Your task
Copy the data below, substituting "Identify an element on the screen" for every occurrence of "Locate an element on the screen" and leaving everything else the same.
━━━━━ Data provided
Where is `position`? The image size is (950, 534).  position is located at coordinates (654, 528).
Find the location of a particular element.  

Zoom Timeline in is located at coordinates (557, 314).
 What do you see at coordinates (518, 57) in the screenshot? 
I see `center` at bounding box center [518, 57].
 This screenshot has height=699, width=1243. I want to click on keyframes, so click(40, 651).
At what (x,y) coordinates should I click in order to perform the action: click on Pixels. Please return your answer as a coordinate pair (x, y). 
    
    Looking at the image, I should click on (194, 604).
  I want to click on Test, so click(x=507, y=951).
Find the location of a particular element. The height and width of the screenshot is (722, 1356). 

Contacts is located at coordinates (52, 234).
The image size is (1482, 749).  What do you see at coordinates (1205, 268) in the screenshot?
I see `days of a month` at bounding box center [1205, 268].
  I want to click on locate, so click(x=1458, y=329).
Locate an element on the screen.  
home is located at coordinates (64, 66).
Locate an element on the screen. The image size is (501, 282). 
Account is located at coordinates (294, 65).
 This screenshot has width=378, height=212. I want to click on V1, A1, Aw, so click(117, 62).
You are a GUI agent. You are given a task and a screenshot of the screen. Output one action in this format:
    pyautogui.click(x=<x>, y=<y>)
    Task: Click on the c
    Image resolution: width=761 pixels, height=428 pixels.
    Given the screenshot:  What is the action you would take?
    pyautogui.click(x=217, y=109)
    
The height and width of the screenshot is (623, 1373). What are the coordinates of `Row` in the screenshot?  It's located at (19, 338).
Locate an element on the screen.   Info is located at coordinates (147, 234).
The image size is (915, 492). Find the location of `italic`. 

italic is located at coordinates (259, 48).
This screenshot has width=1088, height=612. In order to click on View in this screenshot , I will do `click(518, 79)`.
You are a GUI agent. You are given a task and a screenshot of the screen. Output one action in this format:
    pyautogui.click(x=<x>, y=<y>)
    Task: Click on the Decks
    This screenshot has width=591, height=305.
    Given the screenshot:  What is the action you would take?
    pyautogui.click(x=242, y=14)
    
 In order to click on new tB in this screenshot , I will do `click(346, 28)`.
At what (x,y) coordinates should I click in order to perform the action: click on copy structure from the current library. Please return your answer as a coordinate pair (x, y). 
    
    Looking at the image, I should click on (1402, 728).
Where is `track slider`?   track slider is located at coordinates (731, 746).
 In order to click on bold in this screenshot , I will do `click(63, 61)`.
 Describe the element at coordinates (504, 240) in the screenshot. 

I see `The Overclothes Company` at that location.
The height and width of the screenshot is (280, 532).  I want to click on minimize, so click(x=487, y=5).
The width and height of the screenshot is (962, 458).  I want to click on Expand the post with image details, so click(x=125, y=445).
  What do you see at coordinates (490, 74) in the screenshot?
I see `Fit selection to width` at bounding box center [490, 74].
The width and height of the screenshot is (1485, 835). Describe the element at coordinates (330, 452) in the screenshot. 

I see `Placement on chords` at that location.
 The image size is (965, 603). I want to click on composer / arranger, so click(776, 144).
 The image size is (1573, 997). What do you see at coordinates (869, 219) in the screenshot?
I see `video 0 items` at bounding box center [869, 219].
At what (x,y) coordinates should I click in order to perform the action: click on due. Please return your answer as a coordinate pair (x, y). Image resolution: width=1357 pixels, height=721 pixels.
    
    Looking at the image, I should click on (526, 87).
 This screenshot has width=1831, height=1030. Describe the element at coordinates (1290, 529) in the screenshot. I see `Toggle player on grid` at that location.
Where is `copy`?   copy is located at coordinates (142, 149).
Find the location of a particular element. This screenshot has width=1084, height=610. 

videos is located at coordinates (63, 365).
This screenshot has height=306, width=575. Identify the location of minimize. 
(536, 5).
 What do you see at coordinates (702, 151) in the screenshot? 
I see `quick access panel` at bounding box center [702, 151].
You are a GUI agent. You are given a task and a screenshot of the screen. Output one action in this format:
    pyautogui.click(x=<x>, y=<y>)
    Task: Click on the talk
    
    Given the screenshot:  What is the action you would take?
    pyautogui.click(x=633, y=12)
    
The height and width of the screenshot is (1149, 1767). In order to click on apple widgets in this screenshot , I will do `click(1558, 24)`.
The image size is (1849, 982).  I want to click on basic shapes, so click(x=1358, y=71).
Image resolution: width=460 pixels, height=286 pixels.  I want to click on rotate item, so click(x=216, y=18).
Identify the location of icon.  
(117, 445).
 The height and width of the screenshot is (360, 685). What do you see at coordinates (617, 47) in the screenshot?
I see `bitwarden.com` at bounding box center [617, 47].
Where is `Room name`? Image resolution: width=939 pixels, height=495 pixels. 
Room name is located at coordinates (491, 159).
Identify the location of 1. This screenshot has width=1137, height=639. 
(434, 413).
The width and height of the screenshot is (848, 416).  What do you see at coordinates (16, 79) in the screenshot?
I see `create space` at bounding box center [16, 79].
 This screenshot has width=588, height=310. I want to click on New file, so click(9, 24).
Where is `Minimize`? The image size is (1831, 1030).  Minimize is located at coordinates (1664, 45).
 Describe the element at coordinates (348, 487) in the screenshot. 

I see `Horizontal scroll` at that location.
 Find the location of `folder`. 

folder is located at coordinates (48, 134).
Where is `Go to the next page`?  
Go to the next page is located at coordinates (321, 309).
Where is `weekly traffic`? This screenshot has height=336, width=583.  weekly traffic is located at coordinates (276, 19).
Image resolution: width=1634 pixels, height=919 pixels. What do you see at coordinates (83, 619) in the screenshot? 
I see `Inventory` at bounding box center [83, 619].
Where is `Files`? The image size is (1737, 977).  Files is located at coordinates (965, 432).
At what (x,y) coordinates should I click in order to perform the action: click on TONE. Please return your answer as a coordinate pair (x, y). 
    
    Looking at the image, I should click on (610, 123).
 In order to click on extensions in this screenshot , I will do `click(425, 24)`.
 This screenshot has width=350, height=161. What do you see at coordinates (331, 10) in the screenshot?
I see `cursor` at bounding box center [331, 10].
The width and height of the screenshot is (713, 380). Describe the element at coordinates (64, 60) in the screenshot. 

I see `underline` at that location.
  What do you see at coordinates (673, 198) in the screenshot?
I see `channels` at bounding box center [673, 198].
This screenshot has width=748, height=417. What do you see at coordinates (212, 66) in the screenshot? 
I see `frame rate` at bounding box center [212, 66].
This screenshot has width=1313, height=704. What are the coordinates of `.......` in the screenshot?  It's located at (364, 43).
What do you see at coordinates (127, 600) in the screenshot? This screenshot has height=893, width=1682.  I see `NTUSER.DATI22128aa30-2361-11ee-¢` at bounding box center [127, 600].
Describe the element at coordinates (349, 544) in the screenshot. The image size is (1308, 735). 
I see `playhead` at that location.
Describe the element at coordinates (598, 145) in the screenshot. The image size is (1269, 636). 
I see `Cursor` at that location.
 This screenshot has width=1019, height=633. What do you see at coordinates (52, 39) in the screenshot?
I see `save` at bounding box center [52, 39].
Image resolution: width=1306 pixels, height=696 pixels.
━━━━━━━━━━
Task solution
Where is `position`? The image size is (950, 534).  position is located at coordinates (654, 528).
Find the location of a particular element.  

Zoom Timeline in is located at coordinates (557, 314).
 What do you see at coordinates (518, 57) in the screenshot? 
I see `center` at bounding box center [518, 57].
 This screenshot has height=699, width=1243. I want to click on keyframes, so click(40, 651).
At what (x,y) coordinates should I click in order to perform the action: click on Pixels. Please return your answer as a coordinate pair (x, y). 
    
    Looking at the image, I should click on (194, 604).
  I want to click on Test, so click(x=507, y=951).
Find the location of a particular element. The height and width of the screenshot is (722, 1356). 

Contacts is located at coordinates (52, 234).
The image size is (1482, 749).  What do you see at coordinates (1205, 268) in the screenshot?
I see `days of a month` at bounding box center [1205, 268].
  I want to click on locate, so click(x=1458, y=329).
Identify an element on the screen.  
home is located at coordinates (64, 66).
Identify an element on the screen. The image size is (501, 282). 
Account is located at coordinates (294, 65).
 This screenshot has width=378, height=212. I want to click on V1, A1, Aw, so click(117, 62).
You are a GUI agent. You are given a task and a screenshot of the screen. Output one action in this format:
    pyautogui.click(x=<x>, y=<y>)
    Task: Click on the c
    Image resolution: width=761 pixels, height=428 pixels.
    Given the screenshot:  What is the action you would take?
    pyautogui.click(x=217, y=109)
    
The height and width of the screenshot is (623, 1373). What are the coordinates of `Row` in the screenshot?  It's located at (19, 338).
Identify an element on the screen.   Info is located at coordinates (147, 234).
The image size is (915, 492). Find the location of `italic`. 

italic is located at coordinates (259, 48).
This screenshot has width=1088, height=612. In order to click on View in this screenshot , I will do `click(518, 79)`.
You are a GUI agent. You are given a task and a screenshot of the screen. Output one action in this format:
    pyautogui.click(x=<x>, y=<y>)
    Task: Click on the Decks
    This screenshot has width=591, height=305.
    Given the screenshot:  What is the action you would take?
    pyautogui.click(x=242, y=14)
    
 In order to click on new tB in this screenshot , I will do `click(346, 28)`.
At what (x,y) coordinates should I click in order to perform the action: click on copy structure from the current library. Please return your answer as a coordinate pair (x, y). 
    
    Looking at the image, I should click on (1402, 728).
Where is `track slider`?   track slider is located at coordinates (731, 746).
 In order to click on bold in this screenshot , I will do `click(63, 61)`.
 Describe the element at coordinates (504, 240) in the screenshot. 

I see `The Overclothes Company` at that location.
The height and width of the screenshot is (280, 532).  I want to click on minimize, so click(x=487, y=5).
The width and height of the screenshot is (962, 458).  I want to click on Expand the post with image details, so click(x=125, y=445).
  What do you see at coordinates (490, 74) in the screenshot?
I see `Fit selection to width` at bounding box center [490, 74].
The width and height of the screenshot is (1485, 835). Describe the element at coordinates (330, 452) in the screenshot. 

I see `Placement on chords` at that location.
 The image size is (965, 603). I want to click on composer / arranger, so click(776, 144).
 The image size is (1573, 997). What do you see at coordinates (869, 219) in the screenshot?
I see `video 0 items` at bounding box center [869, 219].
At what (x,y) coordinates should I click in order to perform the action: click on due. Please return your answer as a coordinate pair (x, y). Image resolution: width=1357 pixels, height=721 pixels.
    
    Looking at the image, I should click on (526, 87).
 This screenshot has width=1831, height=1030. Describe the element at coordinates (1290, 529) in the screenshot. I see `Toggle player on grid` at that location.
Where is `copy`?   copy is located at coordinates (142, 149).
Find the location of a particular element. This screenshot has width=1084, height=610. 

videos is located at coordinates (63, 365).
This screenshot has height=306, width=575. Identify the location of minimize. 
(536, 5).
 What do you see at coordinates (702, 151) in the screenshot? 
I see `quick access panel` at bounding box center [702, 151].
You are a GUI agent. You are given a task and a screenshot of the screen. Output one action in this format:
    pyautogui.click(x=<x>, y=<y>)
    Task: Click on the talk
    
    Given the screenshot:  What is the action you would take?
    pyautogui.click(x=633, y=12)
    
The height and width of the screenshot is (1149, 1767). In order to click on apple widgets in this screenshot , I will do `click(1558, 24)`.
The image size is (1849, 982).  I want to click on basic shapes, so click(x=1358, y=71).
Image resolution: width=460 pixels, height=286 pixels.  I want to click on rotate item, so click(x=216, y=18).
Identify the location of icon.  
(117, 445).
 The height and width of the screenshot is (360, 685). What do you see at coordinates (617, 47) in the screenshot?
I see `bitwarden.com` at bounding box center [617, 47].
Where is `Room name`? Image resolution: width=939 pixels, height=495 pixels. 
Room name is located at coordinates (491, 159).
Identify the location of 1. This screenshot has width=1137, height=639. 
(434, 413).
The width and height of the screenshot is (848, 416).  What do you see at coordinates (16, 79) in the screenshot?
I see `create space` at bounding box center [16, 79].
 This screenshot has width=588, height=310. I want to click on New file, so click(9, 24).
Where is `Minimize`? The image size is (1831, 1030).  Minimize is located at coordinates (1664, 45).
 Describe the element at coordinates (348, 487) in the screenshot. 

I see `Horizontal scroll` at that location.
 Find the location of `folder`. 

folder is located at coordinates (48, 134).
Where is `Go to the next page`?  
Go to the next page is located at coordinates (321, 309).
Where is `weekly traffic`? This screenshot has height=336, width=583.  weekly traffic is located at coordinates (276, 19).
Image resolution: width=1634 pixels, height=919 pixels. What do you see at coordinates (83, 619) in the screenshot? 
I see `Inventory` at bounding box center [83, 619].
Where is `Files`? The image size is (1737, 977).  Files is located at coordinates (965, 432).
At what (x,y) coordinates should I click in order to perform the action: click on TONE. Please return your answer as a coordinate pair (x, y). 
    
    Looking at the image, I should click on (610, 123).
 In order to click on extensions in this screenshot , I will do `click(425, 24)`.
 This screenshot has width=350, height=161. What do you see at coordinates (331, 10) in the screenshot?
I see `cursor` at bounding box center [331, 10].
The width and height of the screenshot is (713, 380). Describe the element at coordinates (64, 60) in the screenshot. 

I see `underline` at that location.
  What do you see at coordinates (673, 198) in the screenshot?
I see `channels` at bounding box center [673, 198].
This screenshot has width=748, height=417. What do you see at coordinates (212, 66) in the screenshot? 
I see `frame rate` at bounding box center [212, 66].
This screenshot has width=1313, height=704. What are the coordinates of `.......` in the screenshot?  It's located at (364, 43).
What do you see at coordinates (127, 600) in the screenshot? This screenshot has height=893, width=1682.  I see `NTUSER.DATI22128aa30-2361-11ee-¢` at bounding box center [127, 600].
Describe the element at coordinates (349, 544) in the screenshot. The image size is (1308, 735). 
I see `playhead` at that location.
Describe the element at coordinates (598, 145) in the screenshot. The image size is (1269, 636). 
I see `Cursor` at that location.
 This screenshot has width=1019, height=633. What do you see at coordinates (52, 39) in the screenshot?
I see `save` at bounding box center [52, 39].
Image resolution: width=1306 pixels, height=696 pixels.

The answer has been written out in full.